Saturday, May 28, 2011

Events of the Second Day in Houston...

I have some good news and bad news.  Good news first....

My initial appointment at MDA went very well. The facility is awesome and the people are friendly. Dr. Moulder has a wonderful demeanor and a reassuring presence.  She was very quick to tell me that I am a "beyond unique" cancer case. She requested all the actual original slides from every surgical procedure from the past three years.  She wants her staff to review the pathology, and confirm that it is indeed breast cancer we should be treating, and not any other possibility (i.e. cancer of the sweat gland, etc).  She assured me that there was not anything my doctors could have done differently thus far, due to the way my cancer has behaved: unpredictable and bizarre.  We had lunch there in the Waterfall Cafe and went back up for appointment scheduling.  I have a full day of imaging next Wednesday.  The pictures I've included are the front of the clinic, waiting in the waiting room, and the tree sculpture at Mays Clinic :)

The bad news is hotel 4:00am again THIS morning the smoke alarm went off.  This is especially annoying because it happened the previous morning in this exact manner, and we checked with the staff on four separate occasions to ensure it had been handled before retiring to our room yesterday evening. So, there we were at 4:30 am, a cancer patient and her exasperated mother lugging groceries and luggage to our new room.  We managed to salvage a few hours of sleep but were not happy campers.

We do not have any appointments till Tuesday (an ultrasound for SIRM) so we intend to run errands today, and maybe make time for a mani/pedi. If anyone has suggested "must sees" for Houston, please send them on!



Friday, May 27, 2011

First Day in Texas

What I've learned so far about Houston:

-Everyone is friendly with the exception of the cab drivers...they are NOT.
-Dinner/movie for two people costs less than the cab rides to get there and back...we are renting a car today.
-I would have much preferred being in LA at Stevie's birthday concert last night, I hear phenomenal things.
-Our hotel is nice but not without issues.....

All within the first 24 hours: a broken bed frame they had to literally replace, a severe lack of toiletry items (nothing major....just SHAMPOO), and a screeching dying battery in our smoke alarm-NOT a pleasant way to awaken after a long travel day/day ahead of reliving my medical history yet again and also unknown doctors, etc.

After a long day at MDA, followed by a long nap after that, I will update to report on my visit.

If anyone wants to see our shining faces, we are periodically available to Skype.....gypsycarly

Until we meet again.......

Monday, May 23, 2011

Carly's Cancer Journey

My story:
My name is Carly Byrd and I was first diagnosed with breast cancer (DCIS) at age 25 in 2008. I was frightened and unsure. My doctor did not have a comforting bedside manor so the news was delivered in a very nonchalant way.  I have no family history of breast cancer so it was initially a feeling of shock, denial, and disparity.  After my lumpectomy to diagnose mysterious nipple discharge in February of 2008, I made the difficult decision to have a double mastectomy.  Even though only my left breast was affected, I decided to remove both, in hopes of decreasing the daily anxiety I would likely experience of wondering when it would appear in the right breast.

*SET OF TASKS:*
1 > Reproduce the stretch of the blog posts from "-I would have" through "unknown doctors, etc.".
2 > According to the blog posts, what did Dr. Moulder request from every surgical procedure of the past three years?

*Collected data:*
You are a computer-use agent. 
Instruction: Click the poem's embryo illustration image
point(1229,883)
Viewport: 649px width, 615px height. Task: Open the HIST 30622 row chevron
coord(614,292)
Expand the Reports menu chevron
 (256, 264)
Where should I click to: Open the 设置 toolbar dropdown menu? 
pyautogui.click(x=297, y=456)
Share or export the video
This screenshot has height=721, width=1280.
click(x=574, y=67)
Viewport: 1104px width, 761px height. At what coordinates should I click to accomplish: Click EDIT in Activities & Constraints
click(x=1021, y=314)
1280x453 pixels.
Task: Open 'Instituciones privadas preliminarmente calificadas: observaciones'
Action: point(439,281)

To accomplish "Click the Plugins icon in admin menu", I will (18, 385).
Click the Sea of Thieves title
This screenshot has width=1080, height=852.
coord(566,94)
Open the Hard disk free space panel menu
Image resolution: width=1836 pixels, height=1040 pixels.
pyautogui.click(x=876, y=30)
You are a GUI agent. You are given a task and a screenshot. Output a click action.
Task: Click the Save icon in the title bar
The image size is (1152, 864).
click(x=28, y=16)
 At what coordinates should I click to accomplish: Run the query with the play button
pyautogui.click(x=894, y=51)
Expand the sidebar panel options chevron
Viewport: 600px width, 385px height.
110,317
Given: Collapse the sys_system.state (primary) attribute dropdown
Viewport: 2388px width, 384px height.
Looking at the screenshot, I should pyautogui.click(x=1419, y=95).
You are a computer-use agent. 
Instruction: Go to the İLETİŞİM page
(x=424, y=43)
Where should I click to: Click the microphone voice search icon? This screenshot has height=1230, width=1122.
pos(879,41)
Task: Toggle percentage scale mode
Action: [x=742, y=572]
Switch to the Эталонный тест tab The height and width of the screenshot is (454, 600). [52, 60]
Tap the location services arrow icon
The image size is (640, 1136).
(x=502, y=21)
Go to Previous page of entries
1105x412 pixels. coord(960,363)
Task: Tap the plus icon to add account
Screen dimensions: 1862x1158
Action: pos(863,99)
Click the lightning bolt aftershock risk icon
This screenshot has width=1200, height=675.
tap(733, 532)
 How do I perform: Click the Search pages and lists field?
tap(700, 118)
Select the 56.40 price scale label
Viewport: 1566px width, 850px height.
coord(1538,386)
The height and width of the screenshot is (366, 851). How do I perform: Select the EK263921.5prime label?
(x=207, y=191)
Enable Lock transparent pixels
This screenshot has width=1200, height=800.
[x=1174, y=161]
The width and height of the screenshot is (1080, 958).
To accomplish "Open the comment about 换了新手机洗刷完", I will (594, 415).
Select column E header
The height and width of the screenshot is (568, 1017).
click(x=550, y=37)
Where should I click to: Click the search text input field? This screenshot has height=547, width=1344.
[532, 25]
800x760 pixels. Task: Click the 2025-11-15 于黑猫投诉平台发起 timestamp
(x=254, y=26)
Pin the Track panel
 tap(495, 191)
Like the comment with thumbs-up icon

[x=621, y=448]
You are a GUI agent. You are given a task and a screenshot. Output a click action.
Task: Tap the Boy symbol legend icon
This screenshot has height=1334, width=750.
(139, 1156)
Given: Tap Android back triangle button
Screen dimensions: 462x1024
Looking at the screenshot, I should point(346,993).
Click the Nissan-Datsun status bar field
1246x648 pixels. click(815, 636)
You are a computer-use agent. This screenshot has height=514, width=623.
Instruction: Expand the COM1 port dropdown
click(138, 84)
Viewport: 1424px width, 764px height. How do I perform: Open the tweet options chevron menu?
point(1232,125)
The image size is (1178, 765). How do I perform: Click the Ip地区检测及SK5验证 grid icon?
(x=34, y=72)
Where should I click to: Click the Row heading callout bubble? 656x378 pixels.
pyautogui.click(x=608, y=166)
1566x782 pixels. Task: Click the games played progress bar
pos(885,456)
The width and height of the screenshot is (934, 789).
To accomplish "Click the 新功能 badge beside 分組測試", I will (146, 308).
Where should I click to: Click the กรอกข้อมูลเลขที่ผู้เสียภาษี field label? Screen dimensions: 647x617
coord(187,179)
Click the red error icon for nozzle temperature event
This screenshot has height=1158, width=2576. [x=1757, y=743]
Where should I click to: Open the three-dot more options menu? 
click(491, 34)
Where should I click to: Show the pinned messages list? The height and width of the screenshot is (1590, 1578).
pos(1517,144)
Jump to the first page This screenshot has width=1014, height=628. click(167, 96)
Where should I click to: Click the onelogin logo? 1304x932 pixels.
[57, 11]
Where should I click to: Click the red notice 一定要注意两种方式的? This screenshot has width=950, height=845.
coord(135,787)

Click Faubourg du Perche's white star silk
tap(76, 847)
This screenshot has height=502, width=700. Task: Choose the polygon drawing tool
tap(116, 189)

*RESULTS IN ORDER:*
1 >
-I would have much preferred being in LA at Stevie's birthday concert last night, I hear phenomenal things.
-Our hotel is nice but not without issues.....

All within the first 24 hours: a broken bed frame they had to literally replace, a severe lack of toiletry items (nothing major....just SHAMPOO), and a screeching dying battery in our smoke alarm-NOT a pleasant way to awaken after a long travel day/day ahead of reliving my medical history yet again and also unknown doctors, etc.

2 > All the actual original slides.